Y la sonrisa de Medea. La adaucta isáurica, al borde de la asfixia, corre a la calle a respirar aire puro.

Letizia, para desagraviarme:

—¿De dónde salió esa mujer? Deledda, cuando la invites a ella no me invites a mí. ¿O no te diste cuenta? Tiene el halo negro.

Guillermo, en la mesa, sigue con atención los delirios de la sorboneada y si hay que reír ríe, excepto cuando hablo yo. Pero a mí no me engaña, tiene el aire mitad socarrón y mitad divertido de quien asiste a una junta de chiflados inofensivos a los que se les celebra las locas ocurrencias sin tomárselas en serio. Aprovecha el momento en que nos levantamos de la mesa para escabullirse sin saludar a nadie. Volveremos al salón, donde su ausencia abre una tregua en nuestras rivalidades. Empiezan a oírse los timbrazos. Son los amigos que según Deledda vienen a estudiar con él, muchachos de su edad a los que vemos desfilar rumbo al inaccesible cuarto donde se reúnen casi todas las noches. Trato de que no me descubran. Guillermo les habrá dicho: ¿vieron al engendro? O algún otro apodo más insultante. Yo estaba sentado en un retrete, en los baños de la Facultad. Entraron varios compañeros de mi promoción, no sabían que yo estaba ahí, escuchándolos, y me nombraron. Tardé una hora en salir del retrete, no podía dejar de llorar.

Después, en el salón, reanudamos nuestras polémicas, ya sin el entusiasmo frenético que Guillermo nos inspira.
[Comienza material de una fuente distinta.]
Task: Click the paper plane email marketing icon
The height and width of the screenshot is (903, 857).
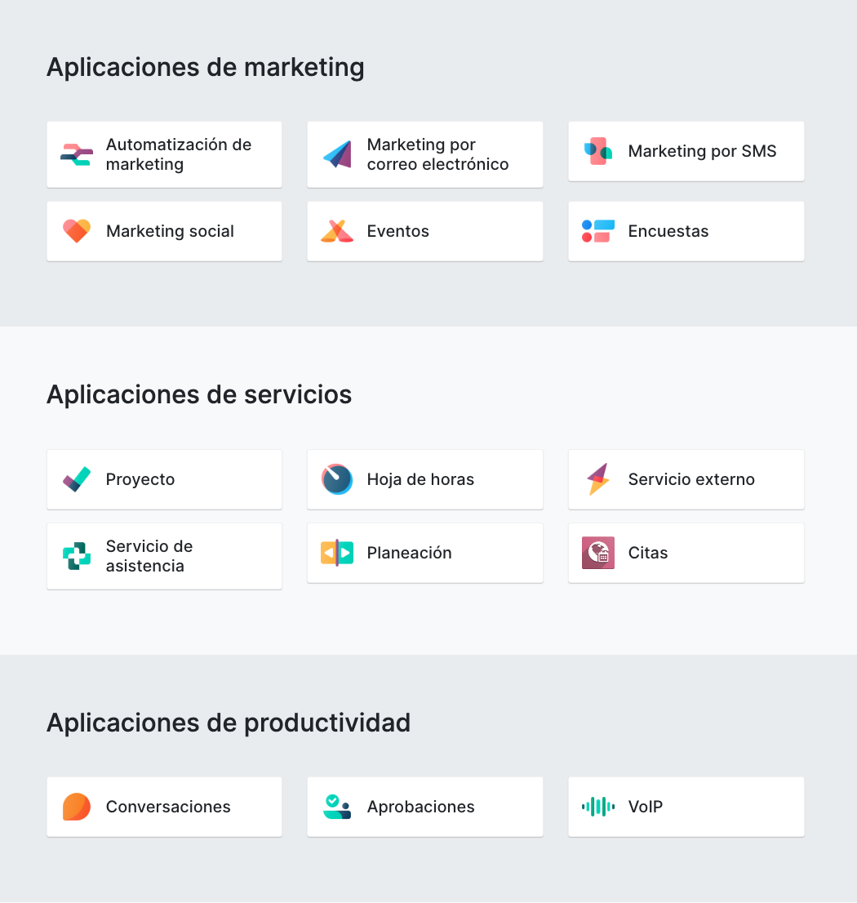Action: click(x=337, y=154)
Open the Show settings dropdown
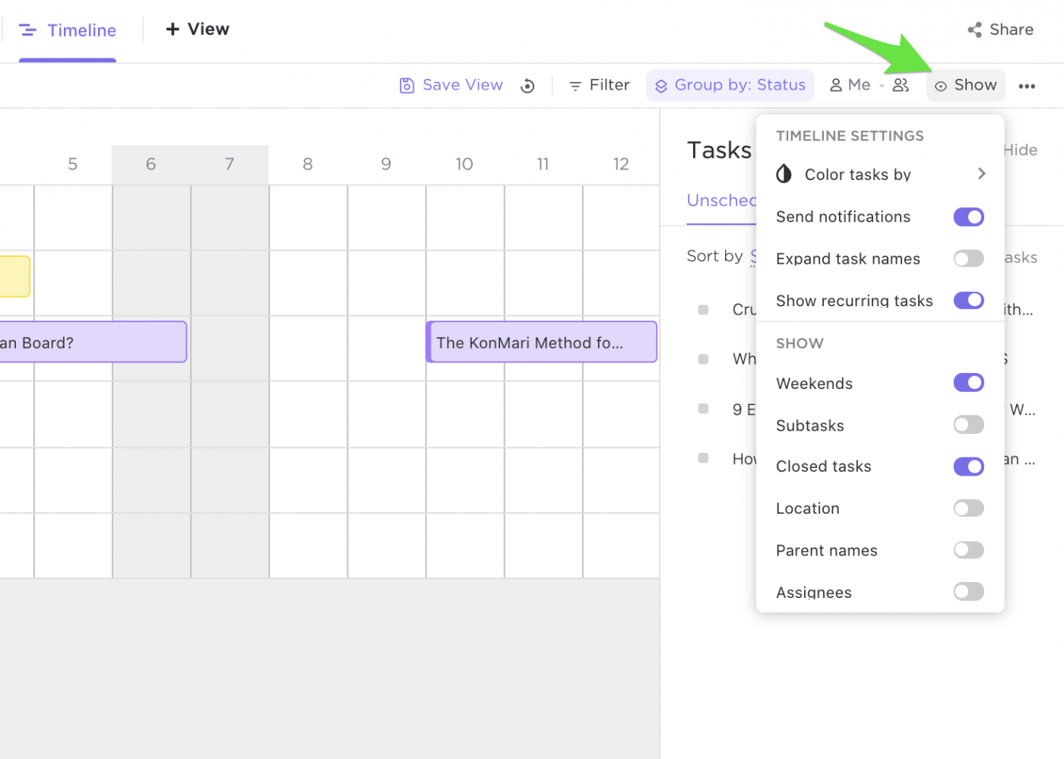The height and width of the screenshot is (759, 1064). pyautogui.click(x=965, y=85)
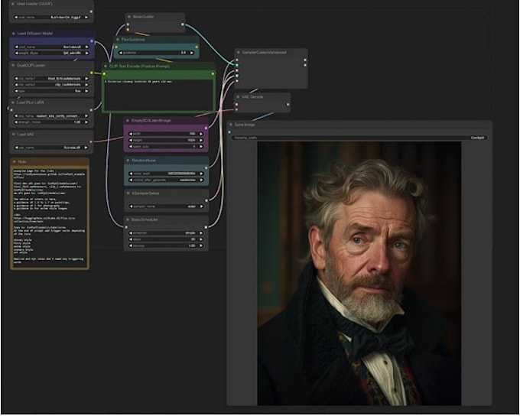Collapse the EmptySD3LatentImage node

point(128,120)
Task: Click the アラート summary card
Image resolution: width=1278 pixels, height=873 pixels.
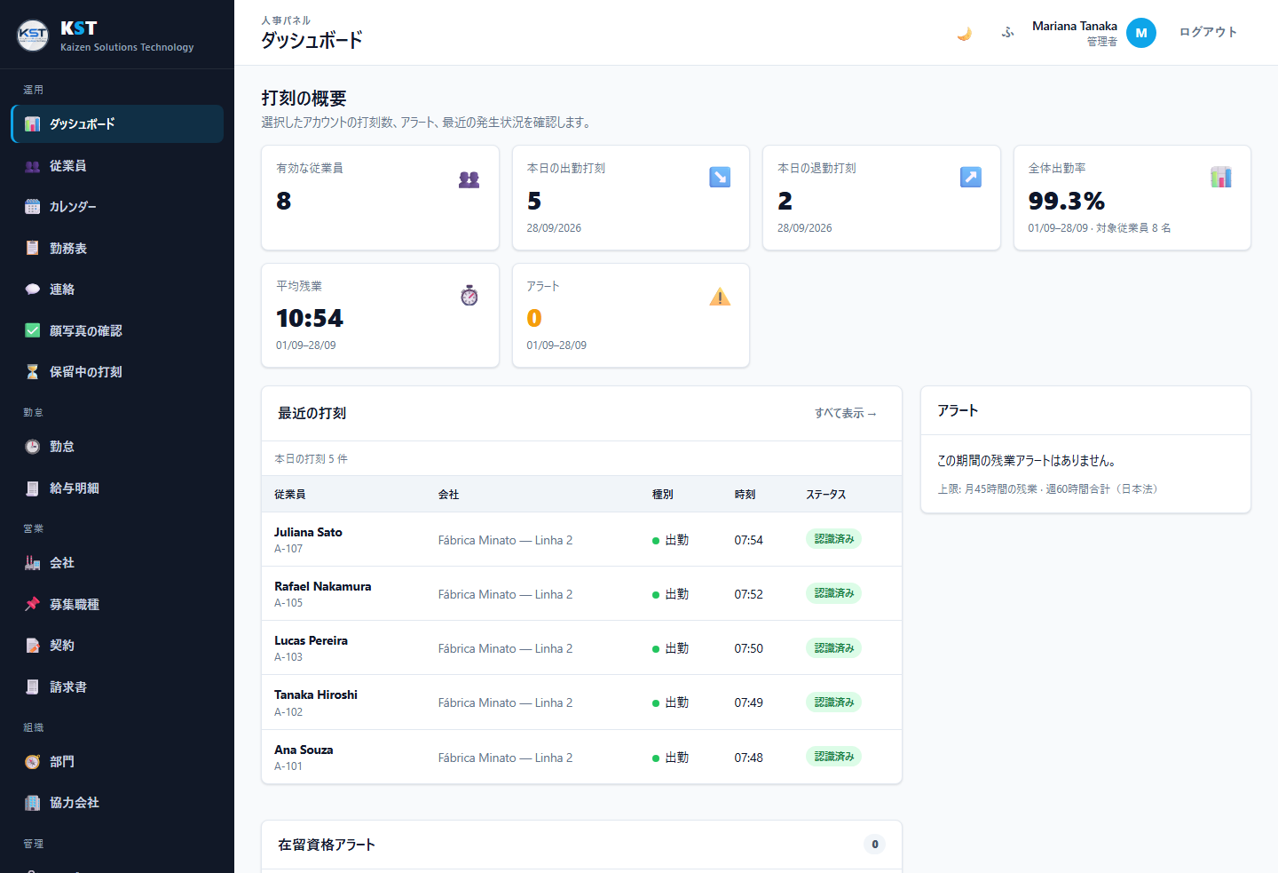Action: (631, 315)
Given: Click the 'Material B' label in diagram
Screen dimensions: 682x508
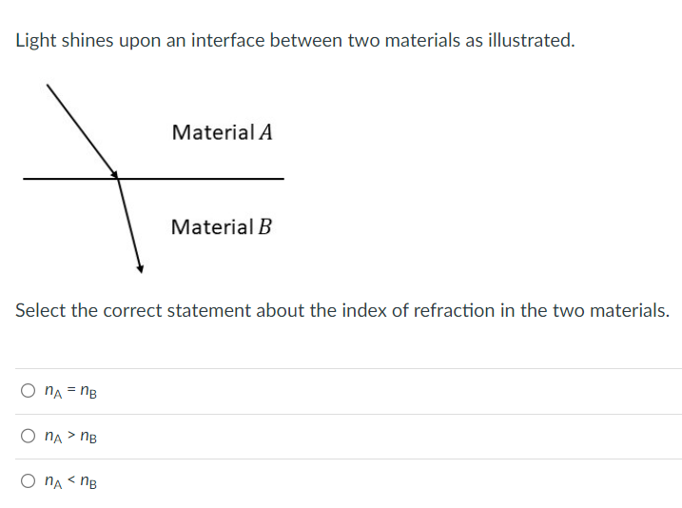Looking at the screenshot, I should [221, 227].
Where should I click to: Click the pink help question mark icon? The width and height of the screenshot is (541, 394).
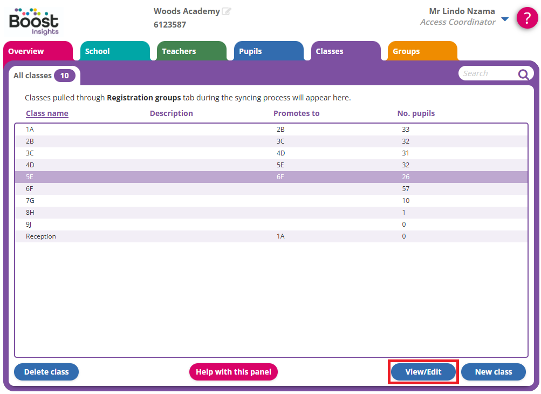coord(527,18)
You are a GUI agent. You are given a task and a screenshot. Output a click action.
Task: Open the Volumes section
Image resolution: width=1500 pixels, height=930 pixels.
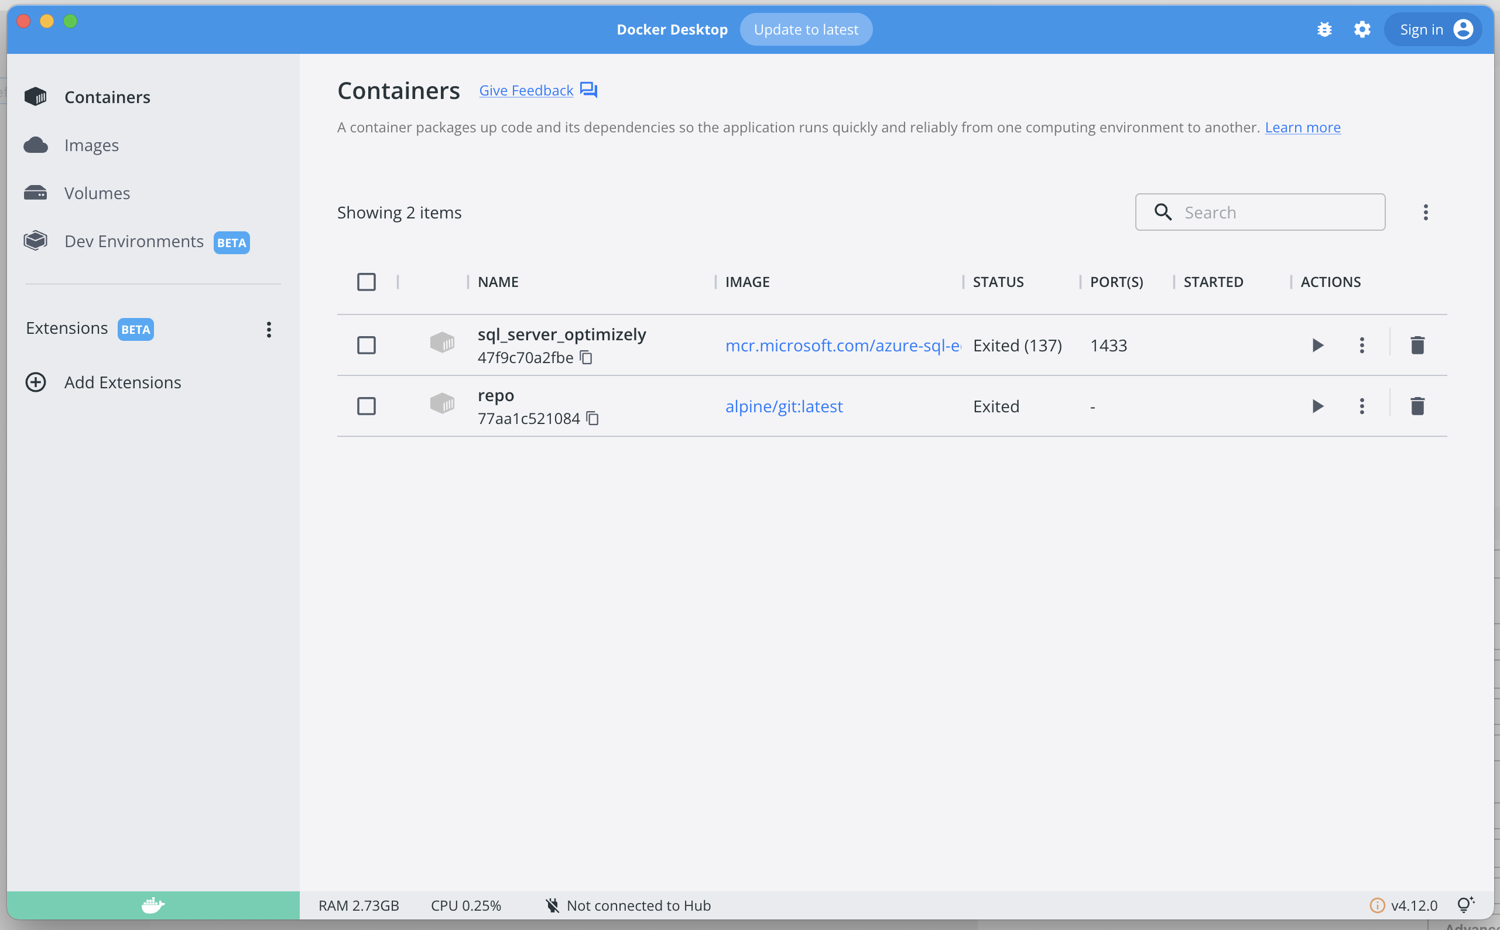[97, 193]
Castelbruno ha salido del comedor grande medio borracho y ahora se emborrachará del todo. Se duerme y ronca. A la madrugada hay que despertarlo, se pone del mal humor y se va sin despedirse. Los demás invitados también se van. Desde el dormitorio oímos las voces de los Beatles que cantan a todo lo que da en el cuarto donde se supone que Guillermo y sus amigotes se han reunido para estudiar. ¿Qué dice Deledda, ahora? Deledda no dice nada. Hacemos el amor, una vez por noche. Pero, modestia aparte, qué vez. En la cama y en la oscuridad soy el más bello de todos los hombres. Si Guillermo se ha propuesto boicotearme con su música se equivoca, su proximidad me excita, su despecho porque soy el amante de su madre contribuye a mi placer. Deledda, en la culminación, balbucea su esperanto de la voluptuosidad, la glosolalia que haría enmudecer de envidia a las hermanas Fox. *

* «Les nouvelles chansons de Bilitis», traduites du volapouk par M. Sébastien Hondio.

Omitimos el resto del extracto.